**Pasaje extraído:**
Han pasado ya casi tantos años como los que yo tenía entonces. Enamorarme sigue siendo una de mis ocupaciones favoritas. Pero ahora sé que todo amor es fantasía. Que amamos siempre a quien no existe, aunque esté a nuestro lado. Que importa poco que los actores vayan cambiando cada cierto tiempo. Lo importante es que la función continúe. Y tampoco viene mal, de vez en cuando, cerrar un tiempo el teatro por descanso de la compañía. Y pasear sin prisa, sentarse a ver pasar la gente, para ver si de pronto nos sorprende entre la multitud el figurante imprescindible para que la función pueda continuar.
A las historias de amor, les conviene un poquito de desesperación, lo imprescindible para que la tragicomedia no se convierta en una farsa previsible, para que a las sonrisas no se les añada algún bostezo.
Solo existen de verdad los lugares en los que he sido feliz e infeliz, en los que he estado enamorado. Y Coimbra ocupa el primer lugar. De pronto, después de tanto tiempo, siento un irresistible impulso de volver a ella. ¿A qué? A nada. A emborracharme de melancolía.

Domingo, 15 de febrero
EL GRITO

Hojeo Contra el arte y otras imposturas, de Chantal Maillard: “El grito fue, durante más de dos años, sin interrupción, la única respuesta al dolor que fui capaz de dar. Y no lo digo con vergüenza, pues más tarde había de comprender que el grito había sido la expresión de mi propia rebeldía y que esa rebeldía era mi fuerza, la única que me quedaba, la que no había sido anulada por los fármacos; esa fuerza era mi voluntad de vivir. Yo me estaba defendiendo con el grito. La rebeldía contra el sinsentido de aquel dolor era el único sentido que le quedaba a mi existencia maltrecha. Es duro, para quien entiende que su conciencia es lo único que tiene para seguir siendo humano, verse obligado a renunciar a ella parcial o totalmente cuando el dolor se vuelve insoportable, pues perder la conciencia, para mí, equivale a consentir a la desaparición, y esto es lo que yo hacía cada vez que pedía a gritos una dosis de opiáceo”.

**Bloque de datos:**

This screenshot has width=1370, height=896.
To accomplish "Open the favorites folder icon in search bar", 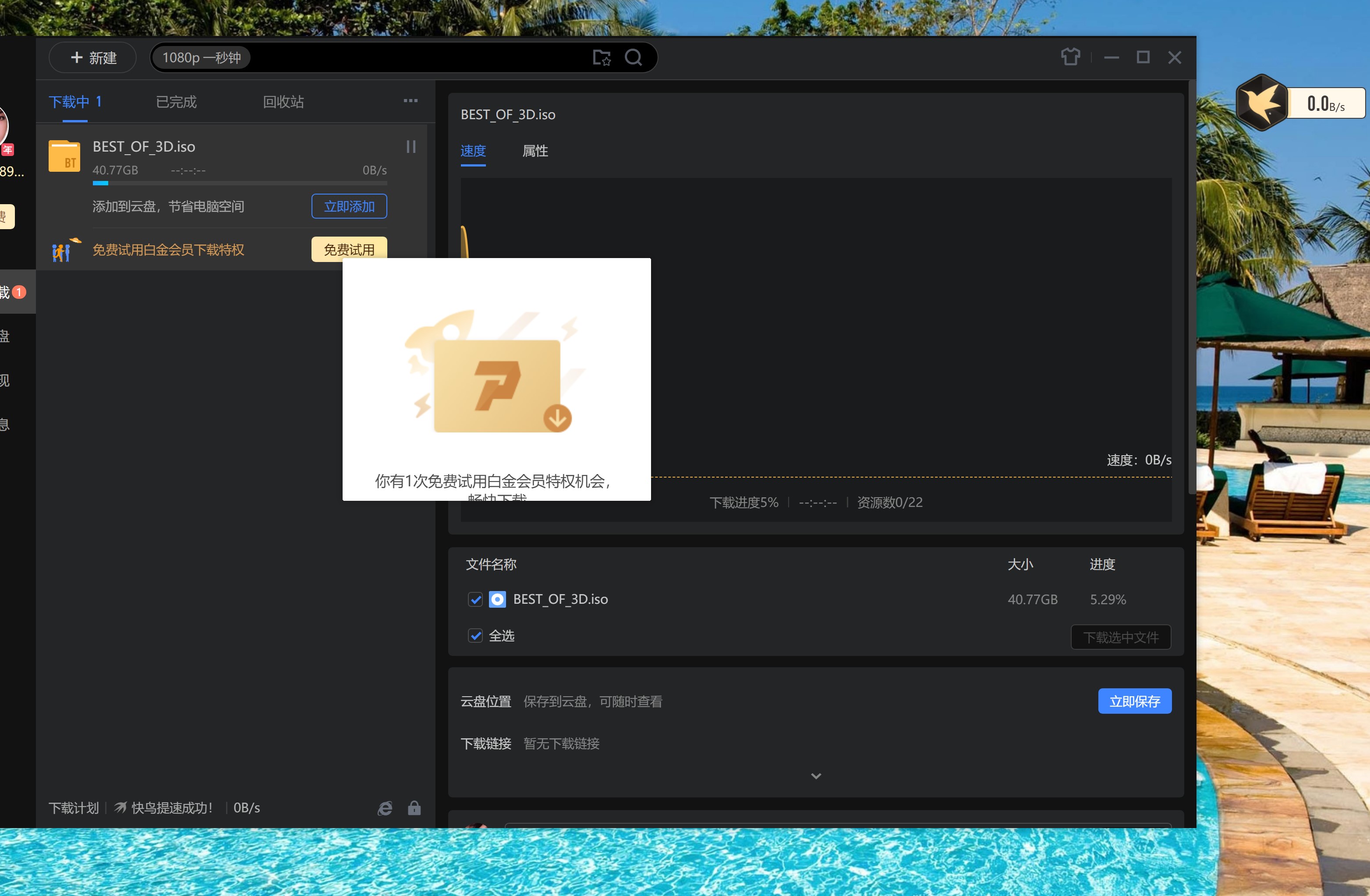I will (x=602, y=57).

**Ejercicio breve A:** Reproduce literalmente la parte del pasaje que abre con las palabras que contienen "Han pasado ya" y cierra con "añada algún bostezo.".
**Ejercicio breve B:**
Responde según el pasaje:
(i) ¿Qué lugar ocupa el primer puesto entre los sitios donde el autor del diario estuvo enamorado?
(ii) ¿Qué fecha encabeza la entrada titulada «El grito»?
(iii) ¿Durante cuánto tiempo, según la cita de Chantal Maillard, el grito fue la única respuesta al dolor?
**Ejercicio breve C:** Continúa el pasaje sobre el amor, Coimbra y el grito a partir de su última frase.

**Resultado A:**
Han pasado ya casi tantos años como los que yo tenía entonces. Enamorarme sigue siendo una de mis ocupaciones favoritas. Pero ahora sé que todo amor es fantasía. Que amamos siempre a quien no existe, aunque esté a nuestro lado. Que importa poco que los actores vayan cambiando cada cierto tiempo. Lo importante es que la función continúe. Y tampoco viene mal, de vez en cuando, cerrar un tiempo el teatro por descanso de la compañía. Y pasear sin prisa, sentarse a ver pasar la gente, para ver si de pronto nos sorprende entre la multitud el figurante imprescindible para que la función pueda continuar.
A las historias de amor, les conviene un poquito de desesperación, lo imprescindible para que la tragicomedia no se convierta en una farsa previsible, para que a las sonrisas no se les añada algún bostezo.

**Resultado B:**
(i) Coimbra.
(ii) Domingo, 15 de febrero.
(iii) Durante más de dos años, sin interrupción.

**Resultado C:**
Protegido por el arte y otras imposturas, vivo en mi pequeño paraíso, me protege una coloreada burbuja. Mis desdichas son todas melodiosas, todavía no sé hasta dónde puede ser sádica la realidad. Cierro el libro, no quiero escuchar su grito.

Lunes, 16 de febrero
DE UN CAFÉ A OTRO

El primer café del día lo he tomado en el Novelty, bajo los soportales de una dorada Plaza Mayor; el último, bajo las nervaduras góticas del Santa Cruz, cuando ya el bullicio del centro de la ciudad ha casi desaparecido por completo.

Cuántas sombras queridas en ambos lugares, cuántas interminables tertulias leídas o vividas. De camino entre una y otra ciudad universitaria, me detengo en Guarda, junto a la nevada sierra de la Estrella. Miguel de Unamuno, hace cien años pasó un día, “todo un mortal día, en esta Guarda fría, ventosa, húmeda, fea, denegrida y fuerte, que vigila España”. Yo paso menos tiempo. Solo el suficiente para darle una vuelta a la catedral, perderme en alguna callejuela, escuchar los gritos de los niños que se desparraman desde un colegio con una gran escalinata –detrás está la catedral, a un lado el cementerio–y ponen un poco de alegría en el ambiente.
Coimbra me recibe como si acabara de dejarla, con hermosa luz de atardecida, con su bullicio amigo. Estoy seguro de que alguien me espera todavía y, apenas dejado el equipaje en la habitación, recorro con prisa todos los lugares amados. Hay, sí, muchos espacios perdidos, pero son más los que continúan intactos. En pocos lugares se siente con tanta intensidad la sensación del tiempo detenido.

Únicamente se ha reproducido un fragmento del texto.